約8年も公式戦から離れているので、ピッチに立つのはなかなか難しいなと思う自分もいました。でもやっぱり純粋にサッカーが好きで、グラウンドに立ってみんなと練習したいから続けているんですよね。その先に試合があるのでしょうが、そこまで考える余裕はありませんでした。
「きついなあ、これだけやっても先が見えてこないよ」と、どうすればいいのか迷うことも一度や二度ではありませんでした。リハビリ中に痛みが出たら不機嫌になったり、筋トレの効果がなかなか現れなくて一歩ずつ上に登っていくことしか考えていませんでした。本来、トレーニングし続けることで結果に結びついて、自信につながりますが、そうした練習の成功体験も今ではマイナスになる場合が多く、トレーナーからは「昔の成功体験は忘れてください」と言われました。

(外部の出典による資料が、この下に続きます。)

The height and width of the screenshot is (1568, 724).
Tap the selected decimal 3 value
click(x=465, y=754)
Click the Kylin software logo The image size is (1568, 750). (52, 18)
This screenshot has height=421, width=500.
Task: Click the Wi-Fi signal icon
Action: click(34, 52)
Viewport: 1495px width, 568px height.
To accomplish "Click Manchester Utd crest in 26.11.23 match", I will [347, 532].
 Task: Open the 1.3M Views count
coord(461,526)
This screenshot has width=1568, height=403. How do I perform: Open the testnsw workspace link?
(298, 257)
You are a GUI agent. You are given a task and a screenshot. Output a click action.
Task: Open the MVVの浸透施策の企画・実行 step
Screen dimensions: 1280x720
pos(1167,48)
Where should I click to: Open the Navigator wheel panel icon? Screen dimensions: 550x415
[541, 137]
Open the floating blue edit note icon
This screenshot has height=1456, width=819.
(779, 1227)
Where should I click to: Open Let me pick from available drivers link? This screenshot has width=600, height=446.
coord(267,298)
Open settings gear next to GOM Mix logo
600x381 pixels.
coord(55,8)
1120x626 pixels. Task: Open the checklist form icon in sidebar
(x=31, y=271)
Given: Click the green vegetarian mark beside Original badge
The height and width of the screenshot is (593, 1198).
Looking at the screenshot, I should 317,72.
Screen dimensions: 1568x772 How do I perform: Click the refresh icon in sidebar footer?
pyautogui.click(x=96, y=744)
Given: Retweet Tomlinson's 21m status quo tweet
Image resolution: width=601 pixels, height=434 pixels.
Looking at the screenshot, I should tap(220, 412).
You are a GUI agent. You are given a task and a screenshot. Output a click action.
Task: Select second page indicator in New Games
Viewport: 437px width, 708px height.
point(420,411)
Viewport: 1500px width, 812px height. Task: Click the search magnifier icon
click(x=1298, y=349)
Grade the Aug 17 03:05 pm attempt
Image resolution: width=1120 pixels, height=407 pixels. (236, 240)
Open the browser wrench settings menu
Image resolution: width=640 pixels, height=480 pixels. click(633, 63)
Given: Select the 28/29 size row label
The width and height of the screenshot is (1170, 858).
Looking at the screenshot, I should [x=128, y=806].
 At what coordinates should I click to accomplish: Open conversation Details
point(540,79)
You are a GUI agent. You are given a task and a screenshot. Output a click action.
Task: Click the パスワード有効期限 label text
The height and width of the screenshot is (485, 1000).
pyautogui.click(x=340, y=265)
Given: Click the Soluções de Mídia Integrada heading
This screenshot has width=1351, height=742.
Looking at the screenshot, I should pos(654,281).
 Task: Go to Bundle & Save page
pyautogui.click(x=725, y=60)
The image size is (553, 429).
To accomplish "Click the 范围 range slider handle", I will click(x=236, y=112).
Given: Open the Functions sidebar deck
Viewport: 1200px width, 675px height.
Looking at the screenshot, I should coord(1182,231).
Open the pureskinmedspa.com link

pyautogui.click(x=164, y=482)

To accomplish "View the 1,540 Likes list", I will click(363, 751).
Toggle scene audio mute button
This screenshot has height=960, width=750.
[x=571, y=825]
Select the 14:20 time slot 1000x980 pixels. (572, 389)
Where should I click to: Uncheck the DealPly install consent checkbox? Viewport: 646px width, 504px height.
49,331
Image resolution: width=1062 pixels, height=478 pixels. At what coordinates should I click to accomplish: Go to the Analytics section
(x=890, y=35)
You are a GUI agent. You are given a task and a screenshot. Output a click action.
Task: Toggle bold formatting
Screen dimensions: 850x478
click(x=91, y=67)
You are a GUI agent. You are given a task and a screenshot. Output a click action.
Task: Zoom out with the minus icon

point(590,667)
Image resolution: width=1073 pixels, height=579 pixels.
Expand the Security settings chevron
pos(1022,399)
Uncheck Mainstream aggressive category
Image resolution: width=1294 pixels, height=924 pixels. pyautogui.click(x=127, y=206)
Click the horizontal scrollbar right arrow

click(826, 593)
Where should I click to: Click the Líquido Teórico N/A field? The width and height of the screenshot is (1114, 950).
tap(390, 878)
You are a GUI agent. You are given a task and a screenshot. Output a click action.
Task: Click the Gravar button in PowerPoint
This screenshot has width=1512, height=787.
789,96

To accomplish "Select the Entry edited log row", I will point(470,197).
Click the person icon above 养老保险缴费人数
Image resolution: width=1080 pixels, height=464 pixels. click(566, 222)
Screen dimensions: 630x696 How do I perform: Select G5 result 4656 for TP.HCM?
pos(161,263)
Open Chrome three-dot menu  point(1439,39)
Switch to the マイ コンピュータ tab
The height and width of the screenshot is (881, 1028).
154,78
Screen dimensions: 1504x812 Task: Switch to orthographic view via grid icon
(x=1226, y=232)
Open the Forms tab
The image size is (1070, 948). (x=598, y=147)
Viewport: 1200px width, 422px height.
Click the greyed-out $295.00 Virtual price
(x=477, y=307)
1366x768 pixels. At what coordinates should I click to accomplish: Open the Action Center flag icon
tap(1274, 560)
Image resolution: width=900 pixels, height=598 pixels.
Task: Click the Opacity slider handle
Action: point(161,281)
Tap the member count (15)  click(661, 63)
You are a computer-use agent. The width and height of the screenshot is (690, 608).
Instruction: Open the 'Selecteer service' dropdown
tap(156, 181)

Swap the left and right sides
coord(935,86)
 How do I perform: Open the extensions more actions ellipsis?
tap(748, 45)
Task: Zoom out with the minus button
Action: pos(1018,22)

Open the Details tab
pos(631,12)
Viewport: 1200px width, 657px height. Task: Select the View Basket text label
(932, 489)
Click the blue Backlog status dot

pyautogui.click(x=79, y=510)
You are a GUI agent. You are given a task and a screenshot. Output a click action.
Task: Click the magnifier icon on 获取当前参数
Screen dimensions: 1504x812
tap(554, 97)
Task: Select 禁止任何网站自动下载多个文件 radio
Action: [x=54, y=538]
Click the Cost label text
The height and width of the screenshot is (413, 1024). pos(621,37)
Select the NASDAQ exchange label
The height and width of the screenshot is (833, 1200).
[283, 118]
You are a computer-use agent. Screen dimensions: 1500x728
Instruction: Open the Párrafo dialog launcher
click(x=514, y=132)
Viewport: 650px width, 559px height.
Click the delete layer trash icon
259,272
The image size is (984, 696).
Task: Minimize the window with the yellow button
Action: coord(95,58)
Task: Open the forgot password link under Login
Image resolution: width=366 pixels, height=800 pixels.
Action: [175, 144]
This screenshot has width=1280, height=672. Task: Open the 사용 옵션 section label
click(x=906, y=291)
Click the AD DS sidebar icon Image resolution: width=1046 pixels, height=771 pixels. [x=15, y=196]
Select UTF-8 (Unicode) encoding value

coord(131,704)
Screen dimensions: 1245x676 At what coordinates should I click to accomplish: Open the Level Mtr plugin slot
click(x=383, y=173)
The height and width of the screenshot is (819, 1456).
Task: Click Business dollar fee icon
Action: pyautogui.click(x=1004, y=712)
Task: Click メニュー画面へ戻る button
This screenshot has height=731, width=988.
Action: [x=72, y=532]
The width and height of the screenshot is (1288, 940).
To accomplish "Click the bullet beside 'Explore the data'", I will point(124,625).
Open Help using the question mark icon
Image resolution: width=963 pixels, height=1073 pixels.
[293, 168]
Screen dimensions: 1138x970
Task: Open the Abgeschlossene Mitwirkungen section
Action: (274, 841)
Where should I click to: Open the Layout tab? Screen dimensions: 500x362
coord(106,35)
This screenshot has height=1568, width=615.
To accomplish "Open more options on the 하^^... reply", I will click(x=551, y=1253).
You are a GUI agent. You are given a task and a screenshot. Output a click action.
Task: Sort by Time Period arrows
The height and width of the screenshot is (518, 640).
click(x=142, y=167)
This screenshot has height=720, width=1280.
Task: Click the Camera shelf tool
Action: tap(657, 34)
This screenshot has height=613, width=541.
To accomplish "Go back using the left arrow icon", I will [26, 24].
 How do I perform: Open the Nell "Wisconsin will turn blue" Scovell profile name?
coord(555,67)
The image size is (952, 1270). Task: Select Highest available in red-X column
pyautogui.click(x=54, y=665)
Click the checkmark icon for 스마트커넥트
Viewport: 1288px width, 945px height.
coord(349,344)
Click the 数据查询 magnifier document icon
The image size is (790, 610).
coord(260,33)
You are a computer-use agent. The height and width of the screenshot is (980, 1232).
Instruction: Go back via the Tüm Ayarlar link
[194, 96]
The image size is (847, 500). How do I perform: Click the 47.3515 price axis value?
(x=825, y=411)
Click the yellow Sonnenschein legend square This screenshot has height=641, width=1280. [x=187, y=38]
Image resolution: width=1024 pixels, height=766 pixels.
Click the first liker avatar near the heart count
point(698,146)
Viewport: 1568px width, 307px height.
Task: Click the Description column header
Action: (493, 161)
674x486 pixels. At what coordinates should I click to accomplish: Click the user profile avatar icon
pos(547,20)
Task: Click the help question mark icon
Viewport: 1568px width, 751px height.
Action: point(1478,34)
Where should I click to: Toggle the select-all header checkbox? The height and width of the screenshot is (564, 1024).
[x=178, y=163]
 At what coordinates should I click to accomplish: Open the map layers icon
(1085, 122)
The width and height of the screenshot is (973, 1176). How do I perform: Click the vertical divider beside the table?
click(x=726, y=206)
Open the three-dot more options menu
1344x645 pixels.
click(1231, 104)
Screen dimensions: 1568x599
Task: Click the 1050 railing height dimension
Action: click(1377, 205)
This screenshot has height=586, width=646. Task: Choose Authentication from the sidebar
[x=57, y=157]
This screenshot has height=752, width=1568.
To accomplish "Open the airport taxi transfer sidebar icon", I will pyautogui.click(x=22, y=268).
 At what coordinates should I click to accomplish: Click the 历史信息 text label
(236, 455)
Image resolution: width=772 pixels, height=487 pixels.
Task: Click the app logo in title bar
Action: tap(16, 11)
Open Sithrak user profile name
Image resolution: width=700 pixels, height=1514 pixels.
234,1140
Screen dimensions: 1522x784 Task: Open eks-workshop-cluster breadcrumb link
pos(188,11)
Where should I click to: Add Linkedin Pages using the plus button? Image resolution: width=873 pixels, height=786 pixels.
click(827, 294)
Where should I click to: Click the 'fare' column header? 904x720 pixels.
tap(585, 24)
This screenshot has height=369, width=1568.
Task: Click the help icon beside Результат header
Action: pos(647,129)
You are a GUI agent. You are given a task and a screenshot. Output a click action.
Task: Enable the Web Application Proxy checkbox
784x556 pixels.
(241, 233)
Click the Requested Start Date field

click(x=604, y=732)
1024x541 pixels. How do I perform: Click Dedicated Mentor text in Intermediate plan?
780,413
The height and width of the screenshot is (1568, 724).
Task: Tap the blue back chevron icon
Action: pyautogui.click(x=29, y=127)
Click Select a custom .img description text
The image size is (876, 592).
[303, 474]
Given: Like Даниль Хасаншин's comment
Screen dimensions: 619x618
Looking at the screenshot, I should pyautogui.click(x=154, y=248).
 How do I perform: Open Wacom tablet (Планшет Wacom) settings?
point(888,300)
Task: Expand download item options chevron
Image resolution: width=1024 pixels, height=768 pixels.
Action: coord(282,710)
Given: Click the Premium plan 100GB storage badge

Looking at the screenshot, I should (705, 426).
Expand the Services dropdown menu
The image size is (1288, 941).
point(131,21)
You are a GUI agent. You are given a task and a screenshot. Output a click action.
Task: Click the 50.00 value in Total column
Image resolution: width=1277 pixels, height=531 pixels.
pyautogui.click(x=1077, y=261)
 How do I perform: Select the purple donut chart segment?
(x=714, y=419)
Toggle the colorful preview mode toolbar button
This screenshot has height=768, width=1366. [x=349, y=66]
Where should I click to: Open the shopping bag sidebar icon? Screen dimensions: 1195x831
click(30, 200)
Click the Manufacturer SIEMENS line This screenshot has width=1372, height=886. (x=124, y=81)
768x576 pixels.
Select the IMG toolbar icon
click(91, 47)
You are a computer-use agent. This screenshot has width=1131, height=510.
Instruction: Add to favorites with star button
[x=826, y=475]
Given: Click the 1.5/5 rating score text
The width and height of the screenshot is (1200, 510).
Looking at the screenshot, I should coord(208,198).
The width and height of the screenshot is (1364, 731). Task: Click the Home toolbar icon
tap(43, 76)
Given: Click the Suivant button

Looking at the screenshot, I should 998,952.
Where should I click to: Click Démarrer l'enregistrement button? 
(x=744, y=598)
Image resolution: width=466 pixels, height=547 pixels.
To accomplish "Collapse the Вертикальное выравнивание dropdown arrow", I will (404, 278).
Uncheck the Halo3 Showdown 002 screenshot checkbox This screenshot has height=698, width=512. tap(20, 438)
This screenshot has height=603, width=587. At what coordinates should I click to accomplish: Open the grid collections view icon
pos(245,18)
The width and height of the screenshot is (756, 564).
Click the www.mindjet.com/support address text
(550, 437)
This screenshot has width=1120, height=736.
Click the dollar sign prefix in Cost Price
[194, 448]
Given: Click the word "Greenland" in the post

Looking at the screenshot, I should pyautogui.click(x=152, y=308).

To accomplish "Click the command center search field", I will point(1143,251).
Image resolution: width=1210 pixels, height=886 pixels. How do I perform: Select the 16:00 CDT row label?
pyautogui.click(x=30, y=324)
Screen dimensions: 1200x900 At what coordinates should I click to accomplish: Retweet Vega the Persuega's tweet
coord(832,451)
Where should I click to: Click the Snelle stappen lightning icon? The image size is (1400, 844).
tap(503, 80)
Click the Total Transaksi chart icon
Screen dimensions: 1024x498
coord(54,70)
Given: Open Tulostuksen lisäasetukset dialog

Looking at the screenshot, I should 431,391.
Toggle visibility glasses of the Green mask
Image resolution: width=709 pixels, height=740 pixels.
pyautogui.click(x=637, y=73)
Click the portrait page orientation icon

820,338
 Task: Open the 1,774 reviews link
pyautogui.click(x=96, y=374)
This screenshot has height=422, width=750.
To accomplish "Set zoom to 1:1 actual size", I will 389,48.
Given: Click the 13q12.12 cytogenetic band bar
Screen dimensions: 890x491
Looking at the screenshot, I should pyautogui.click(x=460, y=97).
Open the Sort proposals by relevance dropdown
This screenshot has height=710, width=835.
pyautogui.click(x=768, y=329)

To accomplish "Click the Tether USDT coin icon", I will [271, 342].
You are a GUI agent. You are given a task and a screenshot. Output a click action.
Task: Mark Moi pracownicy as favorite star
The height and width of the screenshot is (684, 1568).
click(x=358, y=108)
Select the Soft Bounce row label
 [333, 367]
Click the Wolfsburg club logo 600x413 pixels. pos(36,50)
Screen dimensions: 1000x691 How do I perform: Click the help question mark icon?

葛藤がないと言ったら嘘になりますが、それでも「自分がやりたいことは何か」と考えると、やっぱりサッカーがやりたい。それがしんどいならやめればいいだけです。僕は、ただサッカーをやめることが嫌だから挑戦してきました。とすれば、自分が好きで挑戦しているのに、モチベーションが湧かないと口に出すのはおかしいだろうと思うわけです。
ネガティブな気持ちが続けば、ストレスがたまりそうですが。
たまりますが、考え方次第だと思います。例えば、僕がやってみて意外と効果があったのは、自分をカッコいいと思い込むこと。そして、自分の熱狂的なファンになることです。黙々とリハビリしている姿を人が見たら「ケガと闘っている中山、かっこいいと思うんじゃないかな」などと、勝手に思い込む。誰も見てなくても、「こうした地道な努力が本当の力になる」と、今まで以上に強くなった自分を想像しながら、自分で自分を盛り上げる。そんなイメージでリハビリトレーニングに取り組んできました。
50歳を超えてもアスルクラロ沼津という練習やリハビリできる場を与えてもらったのですから、そこに感謝して自分のやれることを精いっぱいやらなければいけないとも思っていました。何より後で「あの時、こうしておけば」という後悔を少しでもなくしたい。後悔する歳でもないんですけどね。